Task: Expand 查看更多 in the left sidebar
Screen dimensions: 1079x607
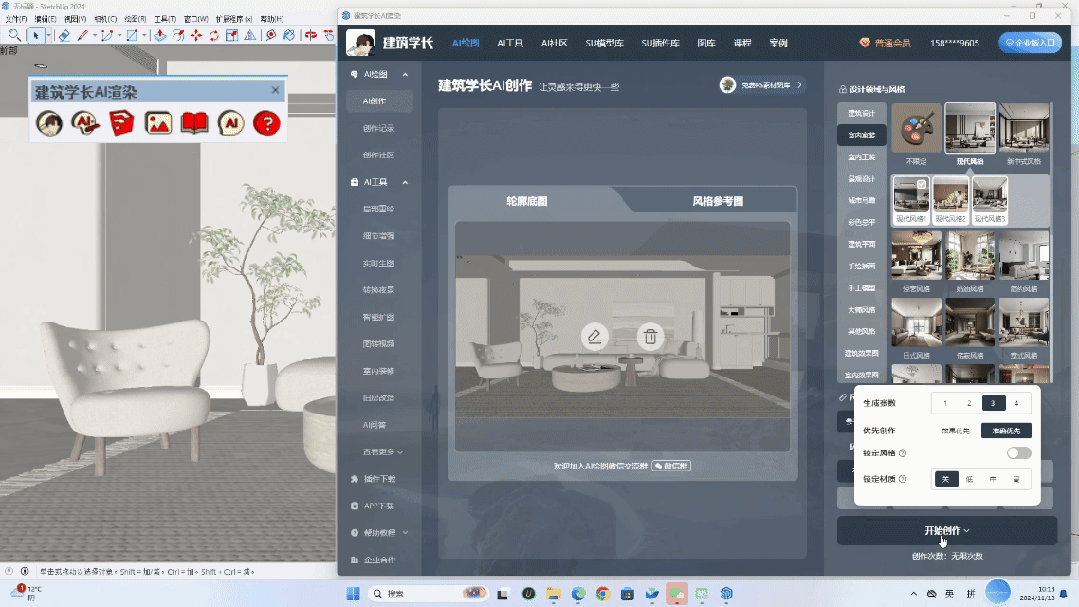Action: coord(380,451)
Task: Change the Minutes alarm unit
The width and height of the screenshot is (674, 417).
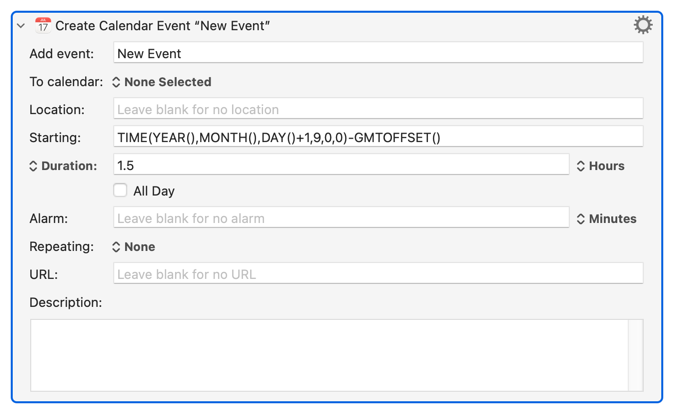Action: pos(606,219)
- - - - -
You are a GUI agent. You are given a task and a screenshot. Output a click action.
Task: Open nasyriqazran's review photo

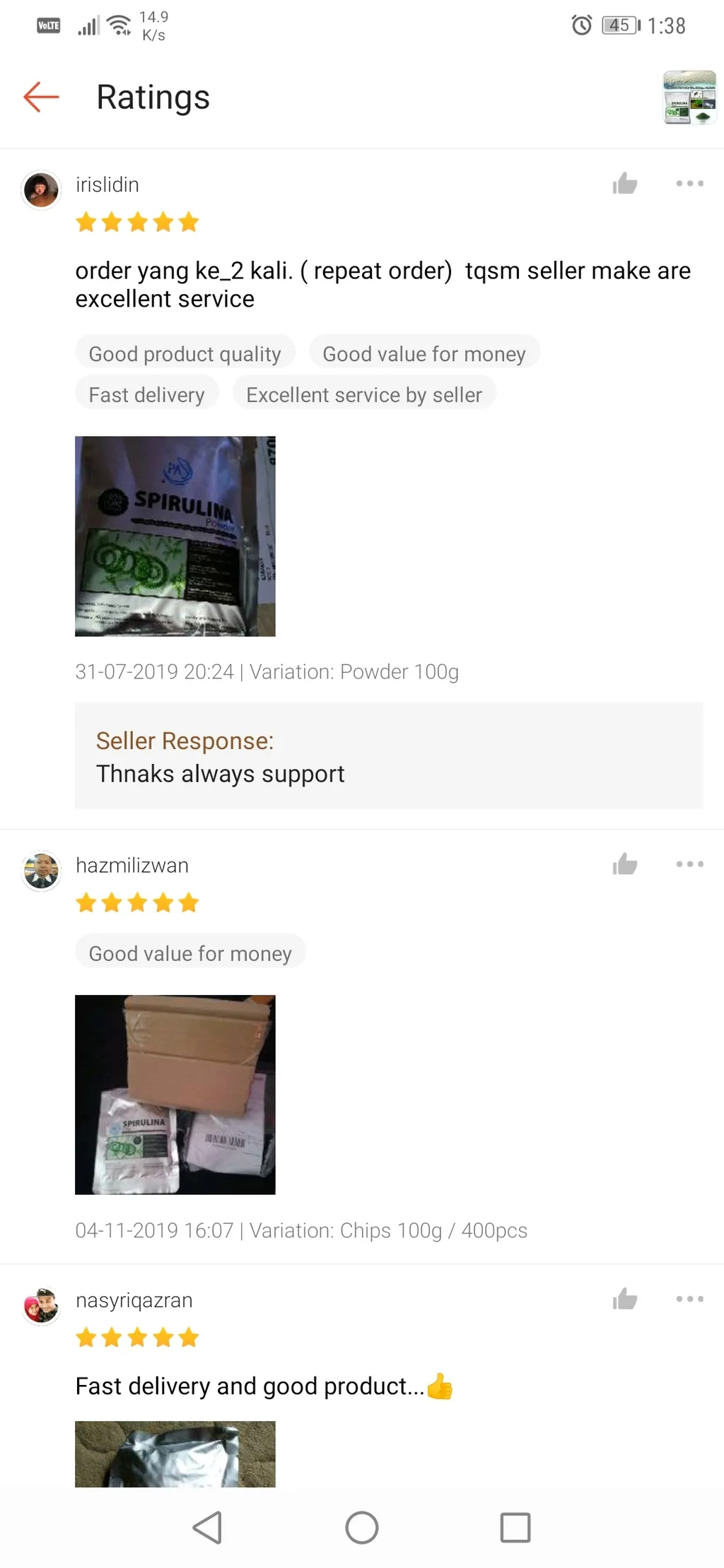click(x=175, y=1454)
- - - - -
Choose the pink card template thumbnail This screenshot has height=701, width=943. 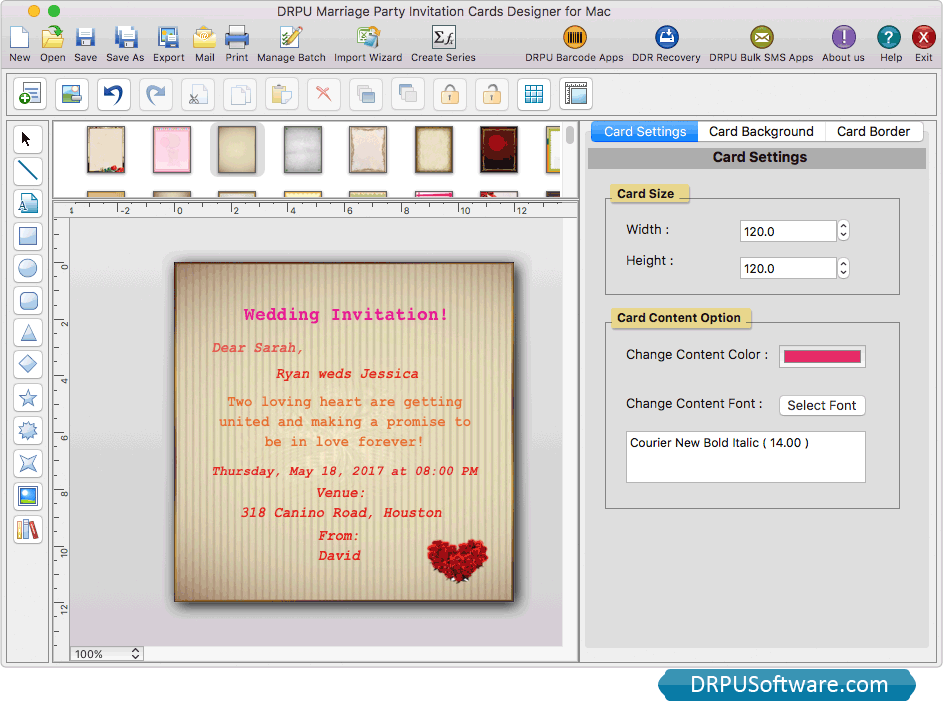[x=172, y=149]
- - - - -
Extract the lines of the data from the one containing "You are a GUI" through the one containing "click(x=175, y=1454)", inclusive, and reproduce them verbatim without the pictures.

Solution to this task »
You are a GUI agent. You are given a task and a screenshot. Output a click action.
Task: Open nasyriqazran's review photo

click(x=175, y=1454)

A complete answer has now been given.